Per il filosofo, che ha il suo orizzonte etico nell’immanenza, la vita è un miracolo o (come per Leopardi) una sventura, di cui non può che decidere il soggetto. Non si può immeschinire la questione in contese di bande faziose, in un raffazzonato addobbarsi di livree guelfe o ghibelline come i tristi urlatori berlusconiani, che la sera della morte di Eluana Englaro ulularono in Parlamento “assassini”. Sulla soglia della morte, dove il passo è sospeso verso “là”, ci si può soltanto fermare rispettando la coscienza di chi sta per scegliere. Alcuni punti fermi si possono, però, intravvedere.
Non esistono vite non degne di essere vissute. Ogni corpo e ogni psiche martoriati dalla sorte – quale che sia – hanno il diritto di essere seguiti e assistiti. Per questo meritano rispetto le suore misericordine di Como, che per quattordici anni si sono prese cura amorevole di Eluana sperando contro ogni speranza. Ma non esiste neanche Parlamento, chiesa o tribunale che possa decidere sulla persona, quando valuta della propria vita. Solo io posso decidere cosa è degno per me. Soltanto la coscienza del singolo individuo può valutare il senso o il non senso di un accanimento terapeutico o il peso di unaspirale ditrattamenti dolorosi e alla fine inutili.
È ciò che Eluana aveva ben presente. Tenere in vita con la spada della legge è altrettanto crudele che toglierla. È insensato contrapporre artificialmente un “partito della vita” e un “partito della morte”. Sono finti partiti. Esiste solo la vita e la morte. E la grandezza o la disperazione del momento della scelta. Poiché scelta e coscienza sono inalienabili, non ha senso pretendere di etichettare le scelte in superiori o sbagliate. Seneca, che affronta la morte per preservare la sua libertà, non è inferiore a san Cipriano, che affronta i carnefici per non rinnegare il suo Dio. Coraggioso è Welby, che non teme di staccare il sondino. Coraggiosa è Daniela Martini, affetta da Sla, che il suo paese in Valdarno ha adottato per sostenerla nella battaglia contro la malattia. Entrambi vanno aiutati, entrambi vanno sostenuti e accompagnati nel cammino che sentono di fare.

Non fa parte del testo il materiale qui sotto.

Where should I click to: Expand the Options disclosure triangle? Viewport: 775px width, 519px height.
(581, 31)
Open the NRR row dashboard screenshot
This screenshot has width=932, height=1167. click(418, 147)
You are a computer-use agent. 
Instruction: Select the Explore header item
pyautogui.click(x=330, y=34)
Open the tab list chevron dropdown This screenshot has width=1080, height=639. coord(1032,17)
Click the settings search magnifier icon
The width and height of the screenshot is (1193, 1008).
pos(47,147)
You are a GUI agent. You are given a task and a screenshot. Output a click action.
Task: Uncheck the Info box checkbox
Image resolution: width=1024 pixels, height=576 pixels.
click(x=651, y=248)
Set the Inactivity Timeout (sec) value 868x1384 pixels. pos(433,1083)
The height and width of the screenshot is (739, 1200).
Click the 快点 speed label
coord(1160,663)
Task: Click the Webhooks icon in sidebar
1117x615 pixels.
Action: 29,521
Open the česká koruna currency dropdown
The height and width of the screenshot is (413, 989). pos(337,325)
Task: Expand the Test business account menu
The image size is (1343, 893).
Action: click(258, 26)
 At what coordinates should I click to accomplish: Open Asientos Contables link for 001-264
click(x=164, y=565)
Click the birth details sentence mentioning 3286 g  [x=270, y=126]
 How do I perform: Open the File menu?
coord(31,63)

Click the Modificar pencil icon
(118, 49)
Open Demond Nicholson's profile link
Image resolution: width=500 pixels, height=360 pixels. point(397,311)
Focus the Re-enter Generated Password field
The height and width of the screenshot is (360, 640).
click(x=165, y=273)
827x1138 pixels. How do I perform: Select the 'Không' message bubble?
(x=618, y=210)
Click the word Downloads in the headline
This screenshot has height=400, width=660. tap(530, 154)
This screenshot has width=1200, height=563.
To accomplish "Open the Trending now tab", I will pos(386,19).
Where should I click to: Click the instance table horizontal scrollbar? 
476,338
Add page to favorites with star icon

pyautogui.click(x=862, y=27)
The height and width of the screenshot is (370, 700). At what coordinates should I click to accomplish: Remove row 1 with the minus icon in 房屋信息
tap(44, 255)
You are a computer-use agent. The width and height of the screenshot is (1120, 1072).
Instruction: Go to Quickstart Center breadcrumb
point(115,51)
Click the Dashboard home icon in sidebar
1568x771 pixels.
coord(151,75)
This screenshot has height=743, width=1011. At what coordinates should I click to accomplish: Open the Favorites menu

Una comunità da coinvolgere
IL LORO destino, tuttavia, ci coinvolge. Non basta affermare farisaicamente la libertà dell’individuo, abbandonandolo al suo destino. Mary Ann Glendon, già presidente dell’Accademie delle Scienze pontificia (che riunisce notoriamente scienziati credenti e atei), sostiene che il grande nodo del crescente invecchiamento della popolazione in Occidente è di evitare di “spingere” gli anziani a desiderare la morte come soluzione più facile. Sarebbe la morte indotta, un misfatto ipocrita dei sistemi che premiano solo l’efficienza. Nessuno va lasciato solo, nessuno va lasciato disperato. Vita e morte devono tornare a diventare un evento della comunità, un fatto di noi tutti, se non vogliamo che il liberismo finanziario che ha già causato le catastrofi sociali sotto l’occhio di tutti, si saldi ad un darwinismo liberista, in cui l’iniezione si sostituisce semplicemente al salto nel burrone. A tutti, nelle loro scelte, è giusto stare accanto. L’altro giorno, quando silenziosamente, Mario Monicelli ha fatto irruzione nelle nostre esistenze, moltissimi a Roma e altrove hanno provato per un attimo l’inquietudine di questi pensieri. A lui e a tanti sconosciuti dobbiamo dare una risposta.